#### Problem details
Retype the whole listing, character for character.

#### Data for this exercise
<<<<
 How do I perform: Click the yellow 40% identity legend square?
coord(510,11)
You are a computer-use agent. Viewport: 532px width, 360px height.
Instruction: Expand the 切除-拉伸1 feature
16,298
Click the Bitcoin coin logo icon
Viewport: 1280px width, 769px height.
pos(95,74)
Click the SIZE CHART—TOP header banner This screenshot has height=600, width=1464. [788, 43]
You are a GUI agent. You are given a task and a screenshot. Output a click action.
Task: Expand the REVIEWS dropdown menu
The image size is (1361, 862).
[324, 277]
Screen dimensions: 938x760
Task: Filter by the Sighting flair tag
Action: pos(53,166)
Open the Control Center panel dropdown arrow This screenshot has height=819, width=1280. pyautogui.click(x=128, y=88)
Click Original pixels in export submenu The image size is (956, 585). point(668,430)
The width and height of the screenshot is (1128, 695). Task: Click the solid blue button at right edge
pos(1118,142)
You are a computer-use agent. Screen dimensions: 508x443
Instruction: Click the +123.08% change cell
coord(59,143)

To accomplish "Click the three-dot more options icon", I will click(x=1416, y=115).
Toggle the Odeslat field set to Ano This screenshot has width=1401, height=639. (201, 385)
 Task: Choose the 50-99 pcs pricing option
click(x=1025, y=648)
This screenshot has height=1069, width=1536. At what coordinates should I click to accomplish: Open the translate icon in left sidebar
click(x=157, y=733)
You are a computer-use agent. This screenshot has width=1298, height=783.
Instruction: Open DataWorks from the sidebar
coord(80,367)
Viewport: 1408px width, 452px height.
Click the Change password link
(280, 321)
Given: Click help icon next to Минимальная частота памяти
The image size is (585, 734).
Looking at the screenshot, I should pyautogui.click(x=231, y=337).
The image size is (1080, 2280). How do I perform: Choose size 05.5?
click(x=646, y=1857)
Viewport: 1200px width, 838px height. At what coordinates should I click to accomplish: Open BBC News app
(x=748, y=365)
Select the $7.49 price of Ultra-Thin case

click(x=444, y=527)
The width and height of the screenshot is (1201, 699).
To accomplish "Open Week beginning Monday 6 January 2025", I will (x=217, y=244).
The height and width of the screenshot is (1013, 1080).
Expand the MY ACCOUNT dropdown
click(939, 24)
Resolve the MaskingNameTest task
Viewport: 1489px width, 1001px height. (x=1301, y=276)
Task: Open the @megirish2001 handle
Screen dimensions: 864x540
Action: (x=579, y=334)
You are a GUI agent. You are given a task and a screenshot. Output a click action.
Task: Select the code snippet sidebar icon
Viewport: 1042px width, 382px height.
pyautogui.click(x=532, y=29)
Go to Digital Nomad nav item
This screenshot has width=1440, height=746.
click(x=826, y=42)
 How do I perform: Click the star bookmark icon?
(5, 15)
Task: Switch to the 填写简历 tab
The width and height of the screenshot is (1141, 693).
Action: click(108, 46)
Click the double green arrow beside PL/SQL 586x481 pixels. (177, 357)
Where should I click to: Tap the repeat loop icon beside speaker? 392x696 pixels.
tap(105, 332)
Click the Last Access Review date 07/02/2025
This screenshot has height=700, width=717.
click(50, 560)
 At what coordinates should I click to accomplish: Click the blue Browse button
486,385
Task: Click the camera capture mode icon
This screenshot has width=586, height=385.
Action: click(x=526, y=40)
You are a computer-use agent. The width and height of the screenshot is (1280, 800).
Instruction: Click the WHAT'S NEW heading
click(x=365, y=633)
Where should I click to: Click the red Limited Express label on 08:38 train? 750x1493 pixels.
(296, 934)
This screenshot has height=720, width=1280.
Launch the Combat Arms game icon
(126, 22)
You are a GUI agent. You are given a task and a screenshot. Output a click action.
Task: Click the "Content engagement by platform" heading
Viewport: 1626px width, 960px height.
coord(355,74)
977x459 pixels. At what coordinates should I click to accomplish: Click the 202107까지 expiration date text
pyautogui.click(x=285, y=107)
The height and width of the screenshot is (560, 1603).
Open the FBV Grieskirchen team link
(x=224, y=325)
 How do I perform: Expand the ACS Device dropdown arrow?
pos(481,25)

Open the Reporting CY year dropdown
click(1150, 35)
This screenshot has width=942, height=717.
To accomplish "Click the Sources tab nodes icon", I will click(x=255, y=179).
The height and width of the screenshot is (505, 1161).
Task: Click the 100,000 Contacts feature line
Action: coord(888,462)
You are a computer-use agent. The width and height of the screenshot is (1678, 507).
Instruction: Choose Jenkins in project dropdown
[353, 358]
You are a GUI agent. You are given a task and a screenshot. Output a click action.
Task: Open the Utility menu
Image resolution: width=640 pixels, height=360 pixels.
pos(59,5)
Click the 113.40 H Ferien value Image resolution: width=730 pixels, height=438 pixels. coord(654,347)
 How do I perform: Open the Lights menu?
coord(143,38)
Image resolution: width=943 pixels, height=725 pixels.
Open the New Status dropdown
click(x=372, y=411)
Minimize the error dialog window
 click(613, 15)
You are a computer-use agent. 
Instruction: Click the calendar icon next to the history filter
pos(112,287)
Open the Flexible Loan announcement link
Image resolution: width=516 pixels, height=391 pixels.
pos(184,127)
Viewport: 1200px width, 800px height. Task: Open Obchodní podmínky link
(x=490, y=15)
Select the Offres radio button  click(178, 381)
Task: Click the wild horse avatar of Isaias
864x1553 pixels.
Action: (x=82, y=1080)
>>>>
#### Response area
 How do I perform: Click the yellow 40% identity legend square?
coord(510,11)
You are a computer-use agent. Viewport: 532px width, 360px height.
Instruction: Expand the 切除-拉伸1 feature
16,298
Click the Bitcoin coin logo icon
Viewport: 1280px width, 769px height.
pos(95,74)
Click the SIZE CHART—TOP header banner This screenshot has height=600, width=1464. [788, 43]
You are a GUI agent. You are given a task and a screenshot. Output a click action.
Task: Expand the REVIEWS dropdown menu
The image size is (1361, 862).
[324, 277]
Screen dimensions: 938x760
Task: Filter by the Sighting flair tag
Action: pos(53,166)
Open the Control Center panel dropdown arrow This screenshot has height=819, width=1280. pyautogui.click(x=128, y=88)
Click Original pixels in export submenu The image size is (956, 585). point(668,430)
The width and height of the screenshot is (1128, 695). Task: Click the solid blue button at right edge
pos(1118,142)
You are a computer-use agent. Screen dimensions: 508x443
Instruction: Click the +123.08% change cell
coord(59,143)

To accomplish "Click the three-dot more options icon", I will click(x=1416, y=115).
Toggle the Odeslat field set to Ano This screenshot has width=1401, height=639. (201, 385)
 Task: Choose the 50-99 pcs pricing option
click(x=1025, y=648)
This screenshot has height=1069, width=1536. At what coordinates should I click to accomplish: Open the translate icon in left sidebar
click(x=157, y=733)
You are a computer-use agent. This screenshot has width=1298, height=783.
Instruction: Open DataWorks from the sidebar
coord(80,367)
Viewport: 1408px width, 452px height.
Click the Change password link
(280, 321)
Given: Click help icon next to Минимальная частота памяти
The image size is (585, 734).
Looking at the screenshot, I should pyautogui.click(x=231, y=337).
The image size is (1080, 2280). How do I perform: Choose size 05.5?
click(x=646, y=1857)
Viewport: 1200px width, 838px height. At what coordinates should I click to accomplish: Open BBC News app
(x=748, y=365)
Select the $7.49 price of Ultra-Thin case

click(x=444, y=527)
The width and height of the screenshot is (1201, 699).
To accomplish "Open Week beginning Monday 6 January 2025", I will (x=217, y=244).
The height and width of the screenshot is (1013, 1080).
Expand the MY ACCOUNT dropdown
click(939, 24)
Resolve the MaskingNameTest task
Viewport: 1489px width, 1001px height. (x=1301, y=276)
Task: Open the @megirish2001 handle
Screen dimensions: 864x540
Action: (x=579, y=334)
You are a GUI agent. You are given a task and a screenshot. Output a click action.
Task: Select the code snippet sidebar icon
Viewport: 1042px width, 382px height.
pyautogui.click(x=532, y=29)
Go to Digital Nomad nav item
This screenshot has width=1440, height=746.
click(x=826, y=42)
 How do I perform: Click the star bookmark icon?
(5, 15)
Task: Switch to the 填写简历 tab
The width and height of the screenshot is (1141, 693).
Action: click(108, 46)
Click the double green arrow beside PL/SQL 586x481 pixels. (177, 357)
Where should I click to: Tap the repeat loop icon beside speaker? 392x696 pixels.
tap(105, 332)
Click the Last Access Review date 07/02/2025
This screenshot has height=700, width=717.
click(50, 560)
 At what coordinates should I click to accomplish: Click the blue Browse button
486,385
Task: Click the camera capture mode icon
This screenshot has width=586, height=385.
Action: click(x=526, y=40)
You are a computer-use agent. The width and height of the screenshot is (1280, 800).
Instruction: Click the WHAT'S NEW heading
click(x=365, y=633)
Where should I click to: Click the red Limited Express label on 08:38 train? 750x1493 pixels.
(296, 934)
This screenshot has height=720, width=1280.
Launch the Combat Arms game icon
(126, 22)
You are a GUI agent. You are given a task and a screenshot. Output a click action.
Task: Click the "Content engagement by platform" heading
Viewport: 1626px width, 960px height.
coord(355,74)
977x459 pixels. At what coordinates should I click to accomplish: Click the 202107까지 expiration date text
pyautogui.click(x=285, y=107)
The height and width of the screenshot is (560, 1603).
Open the FBV Grieskirchen team link
(x=224, y=325)
 How do I perform: Expand the ACS Device dropdown arrow?
pos(481,25)

Open the Reporting CY year dropdown
click(1150, 35)
This screenshot has width=942, height=717.
To accomplish "Click the Sources tab nodes icon", I will click(x=255, y=179).
The height and width of the screenshot is (505, 1161).
Task: Click the 100,000 Contacts feature line
Action: coord(888,462)
You are a computer-use agent. The width and height of the screenshot is (1678, 507).
Instruction: Choose Jenkins in project dropdown
[353, 358]
You are a GUI agent. You are given a task and a screenshot. Output a click action.
Task: Open the Utility menu
Image resolution: width=640 pixels, height=360 pixels.
pos(59,5)
Click the 113.40 H Ferien value Image resolution: width=730 pixels, height=438 pixels. coord(654,347)
 How do I perform: Open the Lights menu?
coord(143,38)
Image resolution: width=943 pixels, height=725 pixels.
Open the New Status dropdown
click(x=372, y=411)
Minimize the error dialog window
 click(613, 15)
You are a computer-use agent. 
Instruction: Click the calendar icon next to the history filter
pos(112,287)
Open the Flexible Loan announcement link
Image resolution: width=516 pixels, height=391 pixels.
pos(184,127)
Viewport: 1200px width, 800px height. Task: Open Obchodní podmínky link
(x=490, y=15)
Select the Offres radio button  click(178, 381)
Task: Click the wild horse avatar of Isaias
864x1553 pixels.
Action: (x=82, y=1080)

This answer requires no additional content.